Few cities are as synonymous with music as New Orleans, home to a perpetual jubilee and to original musical forms ranging from brass bands and ragtime to Dixieland jazz, Cajun music, zydeco and bounce rap. Since its earliest days the bustling port city has swirled with an array of cultures, customs and ethnicities, each of which added its own flavor to the local atmosphere. Here, Africans, both slaves and free, intermingled with Native Americans and European settlers producing a culture as distinctive as any on earth. Musical instruments from around the world, from Congo drums to European horns, also merged and melded to conjure sounds that could only come from this city’s history.
“New Orleans had to be the starting point for our story because it’s not only where Louis Armstrong and jazz were born, it’s also a way to talk about the slave experience and how it influenced American music,” explains Judson. “We really wanted to touch on the reality that Congo Square was a dynamic community. We sometimes think of African music as being one monolithic thing, but slaves were coming from all parts of Africa and in Congo Square music was the universal language of sharing. Later, the Great Migration of freed slaves brought this new music to industrial cities across America.”
The pulsating sounds have always been accompanied by a party atmosphere, rich food, lush bayous, close-knit community and a mood redolent with history and mystery. No matter where you look — from high-end galleries and world-famous jazz clubs to street artists and spontaneous blue-grass bands – art and artists are everywhere.
New Orleans is the root source of our American music,” says Steve Judson. “If you had to pick one city where our music comes from, New Orleans would be it. It’s not just jazz and Cajun music; for example, the first opera house in America was built in New Orleans.
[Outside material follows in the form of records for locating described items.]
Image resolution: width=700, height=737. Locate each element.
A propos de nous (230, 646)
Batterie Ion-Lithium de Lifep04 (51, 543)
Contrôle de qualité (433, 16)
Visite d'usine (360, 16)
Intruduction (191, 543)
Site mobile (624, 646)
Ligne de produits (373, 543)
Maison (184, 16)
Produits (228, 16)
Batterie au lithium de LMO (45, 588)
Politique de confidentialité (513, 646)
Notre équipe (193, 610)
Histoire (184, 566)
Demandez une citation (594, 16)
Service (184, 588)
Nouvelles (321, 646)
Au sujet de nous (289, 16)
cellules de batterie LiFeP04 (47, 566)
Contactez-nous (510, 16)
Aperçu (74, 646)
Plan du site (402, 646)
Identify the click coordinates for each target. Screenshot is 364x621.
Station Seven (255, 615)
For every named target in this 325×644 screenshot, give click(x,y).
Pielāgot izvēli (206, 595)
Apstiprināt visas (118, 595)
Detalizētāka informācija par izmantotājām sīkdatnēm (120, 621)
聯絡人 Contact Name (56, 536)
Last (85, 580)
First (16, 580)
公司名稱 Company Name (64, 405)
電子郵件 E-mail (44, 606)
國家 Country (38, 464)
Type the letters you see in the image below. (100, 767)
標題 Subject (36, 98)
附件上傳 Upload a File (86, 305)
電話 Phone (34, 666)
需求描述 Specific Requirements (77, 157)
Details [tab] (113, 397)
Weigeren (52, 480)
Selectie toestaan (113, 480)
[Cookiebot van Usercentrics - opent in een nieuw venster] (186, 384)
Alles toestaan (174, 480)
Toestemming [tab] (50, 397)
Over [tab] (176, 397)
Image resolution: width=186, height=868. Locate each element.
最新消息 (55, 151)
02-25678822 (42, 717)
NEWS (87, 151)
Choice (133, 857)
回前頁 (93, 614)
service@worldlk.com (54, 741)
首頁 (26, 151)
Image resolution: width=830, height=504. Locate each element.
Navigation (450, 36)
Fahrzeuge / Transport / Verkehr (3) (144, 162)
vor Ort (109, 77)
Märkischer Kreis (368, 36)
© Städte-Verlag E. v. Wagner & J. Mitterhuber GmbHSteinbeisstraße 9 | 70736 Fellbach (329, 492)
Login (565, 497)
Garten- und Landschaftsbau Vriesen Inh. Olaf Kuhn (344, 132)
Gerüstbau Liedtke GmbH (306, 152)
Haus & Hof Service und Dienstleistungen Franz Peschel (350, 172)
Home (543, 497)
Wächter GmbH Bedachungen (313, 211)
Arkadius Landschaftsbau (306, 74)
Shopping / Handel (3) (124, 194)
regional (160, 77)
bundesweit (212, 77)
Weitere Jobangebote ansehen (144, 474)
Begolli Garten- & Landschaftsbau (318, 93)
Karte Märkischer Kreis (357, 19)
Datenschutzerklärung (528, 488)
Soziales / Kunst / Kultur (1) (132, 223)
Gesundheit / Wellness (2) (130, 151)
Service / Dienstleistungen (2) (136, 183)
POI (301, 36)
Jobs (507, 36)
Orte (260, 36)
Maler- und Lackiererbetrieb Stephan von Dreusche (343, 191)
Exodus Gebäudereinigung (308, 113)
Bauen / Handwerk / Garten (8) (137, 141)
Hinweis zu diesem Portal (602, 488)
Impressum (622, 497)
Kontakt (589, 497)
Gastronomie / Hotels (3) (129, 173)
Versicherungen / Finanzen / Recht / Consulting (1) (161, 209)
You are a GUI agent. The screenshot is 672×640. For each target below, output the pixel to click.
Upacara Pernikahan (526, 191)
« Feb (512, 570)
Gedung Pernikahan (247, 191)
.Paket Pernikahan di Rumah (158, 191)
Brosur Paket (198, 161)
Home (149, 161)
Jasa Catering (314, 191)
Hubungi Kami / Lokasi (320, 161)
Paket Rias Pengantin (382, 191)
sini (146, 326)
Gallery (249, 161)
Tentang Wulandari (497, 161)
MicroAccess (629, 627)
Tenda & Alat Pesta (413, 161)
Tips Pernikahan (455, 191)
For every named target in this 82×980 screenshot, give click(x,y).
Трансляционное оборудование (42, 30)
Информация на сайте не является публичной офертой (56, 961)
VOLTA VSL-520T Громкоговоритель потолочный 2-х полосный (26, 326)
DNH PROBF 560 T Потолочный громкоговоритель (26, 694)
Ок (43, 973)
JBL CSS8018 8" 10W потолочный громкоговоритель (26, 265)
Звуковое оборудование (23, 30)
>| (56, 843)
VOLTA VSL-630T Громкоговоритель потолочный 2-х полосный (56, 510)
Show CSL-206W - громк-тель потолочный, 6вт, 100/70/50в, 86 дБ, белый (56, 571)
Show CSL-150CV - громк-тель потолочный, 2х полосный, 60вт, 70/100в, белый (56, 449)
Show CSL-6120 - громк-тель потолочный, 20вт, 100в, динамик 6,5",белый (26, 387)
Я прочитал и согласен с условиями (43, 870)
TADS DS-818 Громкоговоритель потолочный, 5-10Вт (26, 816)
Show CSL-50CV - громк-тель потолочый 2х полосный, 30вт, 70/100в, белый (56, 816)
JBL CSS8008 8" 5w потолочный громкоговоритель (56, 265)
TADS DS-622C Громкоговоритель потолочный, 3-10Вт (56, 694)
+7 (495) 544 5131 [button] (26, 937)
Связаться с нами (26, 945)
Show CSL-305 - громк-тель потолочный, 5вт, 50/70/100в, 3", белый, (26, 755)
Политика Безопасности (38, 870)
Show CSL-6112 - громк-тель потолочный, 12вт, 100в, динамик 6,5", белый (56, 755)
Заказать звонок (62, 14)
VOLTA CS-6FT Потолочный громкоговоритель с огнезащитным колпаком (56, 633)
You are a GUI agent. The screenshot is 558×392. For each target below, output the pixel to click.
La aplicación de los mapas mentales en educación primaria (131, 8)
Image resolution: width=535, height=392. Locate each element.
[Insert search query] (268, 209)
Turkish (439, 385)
The city developed from a wide mix of cultures each with its own kind of music – French, Spanish, African, Caribbean — which is what has given it such an incredibly rich texture, one that is unique in America and in the world.”
The geographical heart of New Orleans music remains Congo Square, located in the famed Treme neighborhood, and now part of Louis Armstrong Park. Congo Square started out in the late 18th Century as the one place enslaved Africans were allowed to gather to hold markets, play music, dance, pray and socialize. The communal magic that happened there infused the birth of jazz with that spirit.